To explain decentralization better, let’s discuss the four features that make a currency decentralized.
1. No central authority
There can be no single central authority overseeing the currency or the blockchain it operates on. Instead, all the affairs related to the currency (like transfers or creation of new coins) are dealt with by a network of computers. And all the information gets saved onto a public ledger called the blockchain.
Note that this network of computers is open to all. This means that any random person can log into it and view the data stored on it.
2. Decentralized decision making
All decisions — like new upgrades to a currency — are taken by the consensus of all the stakeholders involved.
These stakeholders include but are not limited to miners, investors, researchers, entrepreneurs, and traders.
3. Creation of new coins
Issuance and creation of new coins are done according to a strict protocol, which is decided at the onset of the currency and cannot be changed later on. For example, we know that there will be only 21 million Bitcoin issued from the day it was invented.
On the other hand, centralized currencies like the US dollar can be issued whenever the US government wants to do so.
For worse or for better, everyone around the globe can use a decentralized currency. Not only can they use it for making transactions, but they can also take part in the creation of new coins, which is called mining.
Now that we know what decentralization is and what its features are, let’s take a look at some of the most decentralized cryptocurrencies today.
What Are the Most Decentralized Cryptocurrencies?
With more than 15,000 active nodes distributed across the globe, Bitcoin is the most decentralized cryptocurrency in the entire ecosystem.
Anyone with an internet connection can take part in the Bitcoin network. This not only means that they can buy and sell Bitcoin, but they can also mine it (create new Bitcoins).
However, the whole process is not as decentralized as it sounds. That’s because, in order to become a Bitcoin miner, a person needs to have access to extremely expensive and energy-intensive hardware systems (also called mining rigs).
Since only a handful of people can afford such systems, this concentrates the mining power on a very small group of people, giving them tremendous control over the network.
Ethereum is the second-most popular cryptocurrency after Bitcoin. It was created in 2015 with the aim of becoming a decentralized platform that can run smart contracts.
Ethereum’s decentralization comes from the fact that it is an open-source platform. This means that anyone can suggest improvements to the Ethereum network. And this is one reason why Ethereum has one of the most active developer communities.

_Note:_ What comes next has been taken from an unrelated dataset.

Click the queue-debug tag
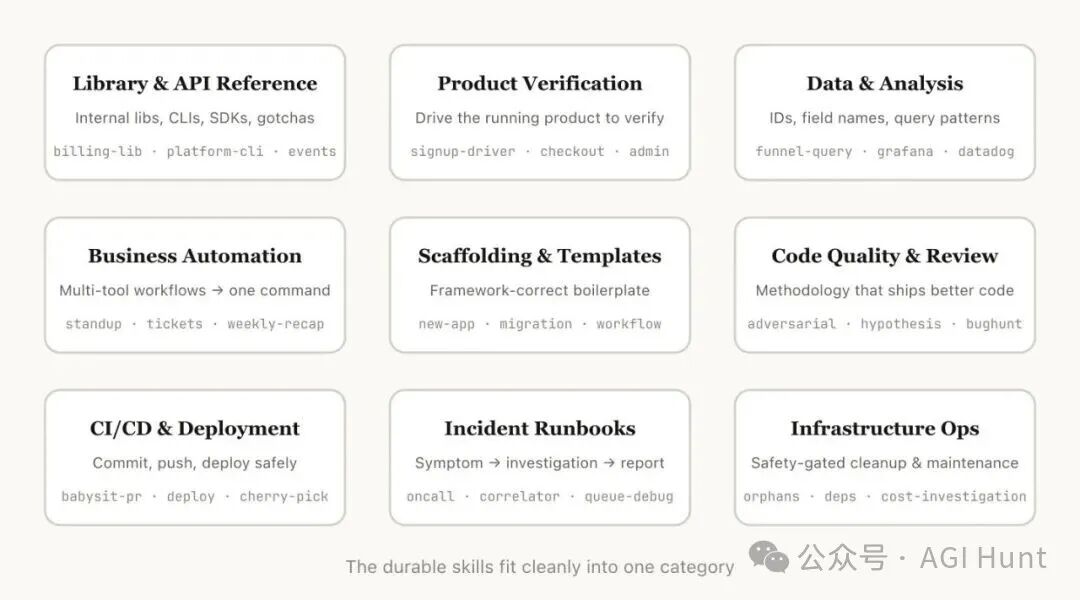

However, it’s the Ethereum creator Vitalik Buterin who authorizes any new upgrades to the currency. With this power, he can steer the project to his liking, making Ethereum’s development a highly centralized process.
Additionally, the global distribution of Ethereum nodes is also fairly concentrated in the USA, which accounts for 45% of the nodes. This further hints toward a certain level of centralization in Ethereum’s current framework.

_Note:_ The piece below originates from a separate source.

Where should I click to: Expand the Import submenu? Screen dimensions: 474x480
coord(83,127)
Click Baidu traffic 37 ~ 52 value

Litecoin is often referred to as the ‘silver to Bitcoin’s gold’ or ‘digital silver’. It was created in 2011 with the aim to become a global payment network, similar to Bitcoin.
Although Litecoin was being mined by individual miners for a long time, mining the currency today has become so competitive that these individual miners had to join mining pools.
Once this happened, the mining and the decision-making power conglomerated under a single mining pool, making them really influential over the Litecoin network.
Currently, the four biggest mining pools of Litecoin are ViaPool, LitecoinPool, F2Pool, and AntPool. Together, these control more than 50% of the total hash rate.
Decentralization is one of the most fundamental features of cryptocurrencies. It not only makes them unique but also gives them an edge over traditional fiat currencies.
Bitcoin, Ethereum, and Litecoin are some of the most decentralized cryptocurrencies out there. However, they are not completely decentralized as mining pools and individuals with high hash rates can control a large portion of their networks.